What needs to be done:
Look through the records below for the line with "1472x588 pixels.". Return that line and each one after it up to and including the line with "You are a computer-use agent. Image", exactly.

Records for the exercise:

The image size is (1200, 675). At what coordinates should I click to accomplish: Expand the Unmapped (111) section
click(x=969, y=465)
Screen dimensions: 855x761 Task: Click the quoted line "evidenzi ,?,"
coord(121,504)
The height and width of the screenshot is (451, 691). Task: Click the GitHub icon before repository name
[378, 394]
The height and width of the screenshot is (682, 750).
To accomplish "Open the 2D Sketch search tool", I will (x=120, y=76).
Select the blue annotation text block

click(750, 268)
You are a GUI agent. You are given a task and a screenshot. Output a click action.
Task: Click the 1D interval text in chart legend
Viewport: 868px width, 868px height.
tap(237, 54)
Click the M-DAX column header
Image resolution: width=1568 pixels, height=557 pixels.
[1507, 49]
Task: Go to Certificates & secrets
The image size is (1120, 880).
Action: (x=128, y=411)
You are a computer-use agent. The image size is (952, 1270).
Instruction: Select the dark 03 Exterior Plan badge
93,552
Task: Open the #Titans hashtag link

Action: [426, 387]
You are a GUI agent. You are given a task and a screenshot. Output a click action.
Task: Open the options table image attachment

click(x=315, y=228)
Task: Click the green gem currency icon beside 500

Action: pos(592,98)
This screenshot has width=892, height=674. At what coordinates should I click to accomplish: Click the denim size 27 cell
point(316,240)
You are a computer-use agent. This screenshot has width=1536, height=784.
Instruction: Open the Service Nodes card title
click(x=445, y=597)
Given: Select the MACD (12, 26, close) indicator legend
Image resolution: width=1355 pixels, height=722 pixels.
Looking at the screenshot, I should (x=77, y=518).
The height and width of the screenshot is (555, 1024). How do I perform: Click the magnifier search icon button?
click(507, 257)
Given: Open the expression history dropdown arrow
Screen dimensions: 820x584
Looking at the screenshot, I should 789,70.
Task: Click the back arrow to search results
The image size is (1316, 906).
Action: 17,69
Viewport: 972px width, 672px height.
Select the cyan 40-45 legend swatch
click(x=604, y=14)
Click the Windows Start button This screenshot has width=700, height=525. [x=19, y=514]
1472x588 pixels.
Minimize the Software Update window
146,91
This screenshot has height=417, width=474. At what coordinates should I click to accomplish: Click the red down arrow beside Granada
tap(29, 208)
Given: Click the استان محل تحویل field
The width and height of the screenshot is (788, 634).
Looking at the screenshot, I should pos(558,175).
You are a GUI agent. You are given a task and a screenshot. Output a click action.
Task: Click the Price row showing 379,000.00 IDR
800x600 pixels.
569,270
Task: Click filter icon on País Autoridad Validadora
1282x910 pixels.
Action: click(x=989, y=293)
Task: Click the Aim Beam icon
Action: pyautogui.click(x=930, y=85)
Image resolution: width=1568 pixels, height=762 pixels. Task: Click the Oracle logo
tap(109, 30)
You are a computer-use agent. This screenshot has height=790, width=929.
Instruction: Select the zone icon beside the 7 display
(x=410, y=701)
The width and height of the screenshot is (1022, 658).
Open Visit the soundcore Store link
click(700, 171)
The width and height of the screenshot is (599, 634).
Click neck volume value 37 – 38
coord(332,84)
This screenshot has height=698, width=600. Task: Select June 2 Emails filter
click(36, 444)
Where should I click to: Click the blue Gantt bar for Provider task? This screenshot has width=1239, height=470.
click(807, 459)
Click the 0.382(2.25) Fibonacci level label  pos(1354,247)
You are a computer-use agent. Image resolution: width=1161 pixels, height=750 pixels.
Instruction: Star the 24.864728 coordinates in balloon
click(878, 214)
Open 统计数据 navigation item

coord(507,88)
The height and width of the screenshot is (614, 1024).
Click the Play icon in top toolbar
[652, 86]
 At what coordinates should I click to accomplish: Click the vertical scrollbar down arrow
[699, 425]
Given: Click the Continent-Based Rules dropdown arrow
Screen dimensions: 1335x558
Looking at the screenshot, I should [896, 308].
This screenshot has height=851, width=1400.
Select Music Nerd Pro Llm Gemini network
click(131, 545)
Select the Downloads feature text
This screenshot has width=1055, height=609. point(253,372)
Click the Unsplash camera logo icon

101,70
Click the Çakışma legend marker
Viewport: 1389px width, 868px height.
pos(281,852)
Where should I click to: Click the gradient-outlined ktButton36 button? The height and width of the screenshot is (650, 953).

Task answer:
1472x588 pixels.
Minimize the Software Update window
146,91
This screenshot has height=417, width=474. At what coordinates should I click to accomplish: Click the red down arrow beside Granada
tap(29, 208)
Given: Click the استان محل تحویل field
The width and height of the screenshot is (788, 634).
Looking at the screenshot, I should pos(558,175).
You are a GUI agent. You are given a task and a screenshot. Output a click action.
Task: Click the Price row showing 379,000.00 IDR
800x600 pixels.
569,270
Task: Click filter icon on País Autoridad Validadora
1282x910 pixels.
Action: click(x=989, y=293)
Task: Click the Aim Beam icon
Action: pyautogui.click(x=930, y=85)
Image resolution: width=1568 pixels, height=762 pixels. Task: Click the Oracle logo
tap(109, 30)
You are a computer-use agent. This screenshot has height=790, width=929.
Instruction: Select the zone icon beside the 7 display
(x=410, y=701)
The width and height of the screenshot is (1022, 658).
Open Visit the soundcore Store link
click(700, 171)
The width and height of the screenshot is (599, 634).
Click neck volume value 37 – 38
coord(332,84)
This screenshot has height=698, width=600. Task: Select June 2 Emails filter
click(36, 444)
Where should I click to: Click the blue Gantt bar for Provider task? This screenshot has width=1239, height=470.
click(807, 459)
Click the 0.382(2.25) Fibonacci level label  pos(1354,247)
You are a computer-use agent. Image resolution: width=1161 pixels, height=750 pixels.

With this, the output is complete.